## Task prompt
Copy out each line of the data that contains "computer".

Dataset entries
⁂

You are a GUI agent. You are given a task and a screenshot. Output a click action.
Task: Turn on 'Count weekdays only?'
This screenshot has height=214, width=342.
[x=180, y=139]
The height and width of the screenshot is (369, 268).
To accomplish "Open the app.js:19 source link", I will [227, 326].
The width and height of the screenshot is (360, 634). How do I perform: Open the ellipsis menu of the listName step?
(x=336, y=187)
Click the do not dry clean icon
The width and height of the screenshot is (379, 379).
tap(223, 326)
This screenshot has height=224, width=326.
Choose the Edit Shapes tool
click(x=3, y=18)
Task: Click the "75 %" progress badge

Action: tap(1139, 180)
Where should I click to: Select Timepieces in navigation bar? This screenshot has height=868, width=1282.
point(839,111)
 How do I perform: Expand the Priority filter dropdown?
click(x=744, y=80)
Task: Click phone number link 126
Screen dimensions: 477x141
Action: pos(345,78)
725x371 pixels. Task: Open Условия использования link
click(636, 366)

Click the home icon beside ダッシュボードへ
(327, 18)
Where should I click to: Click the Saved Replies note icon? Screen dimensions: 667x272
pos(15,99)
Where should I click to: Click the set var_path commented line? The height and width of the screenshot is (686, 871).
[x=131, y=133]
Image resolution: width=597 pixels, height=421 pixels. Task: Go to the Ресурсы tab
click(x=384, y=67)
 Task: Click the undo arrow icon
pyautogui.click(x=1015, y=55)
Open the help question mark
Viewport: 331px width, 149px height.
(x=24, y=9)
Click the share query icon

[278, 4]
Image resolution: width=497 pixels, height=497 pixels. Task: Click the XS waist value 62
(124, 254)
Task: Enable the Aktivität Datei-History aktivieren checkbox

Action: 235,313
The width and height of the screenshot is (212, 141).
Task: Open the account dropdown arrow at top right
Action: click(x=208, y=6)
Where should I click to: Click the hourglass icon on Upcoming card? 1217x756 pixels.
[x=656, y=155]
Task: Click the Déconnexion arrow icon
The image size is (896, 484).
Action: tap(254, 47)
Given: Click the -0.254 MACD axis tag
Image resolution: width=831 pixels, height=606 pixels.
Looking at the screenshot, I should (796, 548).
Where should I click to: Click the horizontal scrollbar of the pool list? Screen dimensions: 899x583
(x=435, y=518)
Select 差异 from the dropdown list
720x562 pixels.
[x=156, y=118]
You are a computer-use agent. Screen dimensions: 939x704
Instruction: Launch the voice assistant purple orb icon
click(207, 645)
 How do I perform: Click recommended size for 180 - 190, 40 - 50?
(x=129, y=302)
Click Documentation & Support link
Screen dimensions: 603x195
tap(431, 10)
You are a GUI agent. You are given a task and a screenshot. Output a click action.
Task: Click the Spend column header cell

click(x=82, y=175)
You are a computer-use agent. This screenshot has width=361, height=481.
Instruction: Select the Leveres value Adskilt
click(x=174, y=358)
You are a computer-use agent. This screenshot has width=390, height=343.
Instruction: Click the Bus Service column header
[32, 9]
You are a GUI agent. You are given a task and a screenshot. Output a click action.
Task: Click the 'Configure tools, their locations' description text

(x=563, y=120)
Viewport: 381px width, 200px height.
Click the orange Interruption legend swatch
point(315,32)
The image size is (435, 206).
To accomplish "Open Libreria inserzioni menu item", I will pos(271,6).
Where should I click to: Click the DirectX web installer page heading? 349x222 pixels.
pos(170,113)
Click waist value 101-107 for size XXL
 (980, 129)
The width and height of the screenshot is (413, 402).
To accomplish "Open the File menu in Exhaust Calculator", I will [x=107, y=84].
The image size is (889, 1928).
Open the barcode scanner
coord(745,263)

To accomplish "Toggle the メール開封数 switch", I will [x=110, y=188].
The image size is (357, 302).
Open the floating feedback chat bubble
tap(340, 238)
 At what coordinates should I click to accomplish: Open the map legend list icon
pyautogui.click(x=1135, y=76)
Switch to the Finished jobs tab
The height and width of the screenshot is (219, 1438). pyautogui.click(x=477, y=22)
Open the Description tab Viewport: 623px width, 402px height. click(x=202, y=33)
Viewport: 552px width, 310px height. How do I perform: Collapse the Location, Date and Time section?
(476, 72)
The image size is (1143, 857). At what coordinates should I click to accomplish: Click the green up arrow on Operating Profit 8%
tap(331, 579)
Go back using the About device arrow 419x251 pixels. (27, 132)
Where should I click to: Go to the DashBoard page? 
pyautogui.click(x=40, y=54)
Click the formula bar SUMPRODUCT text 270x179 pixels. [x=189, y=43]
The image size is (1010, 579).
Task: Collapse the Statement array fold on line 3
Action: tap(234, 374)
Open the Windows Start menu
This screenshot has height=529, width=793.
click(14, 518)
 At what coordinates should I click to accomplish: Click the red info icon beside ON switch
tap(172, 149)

⁂

## Answer below
You are a computer-use agent. Screen dimensions: 939x704
You are a computer-use agent. This screenshot has width=361, height=481.
You are a computer-use agent. This screenshot has width=390, height=343.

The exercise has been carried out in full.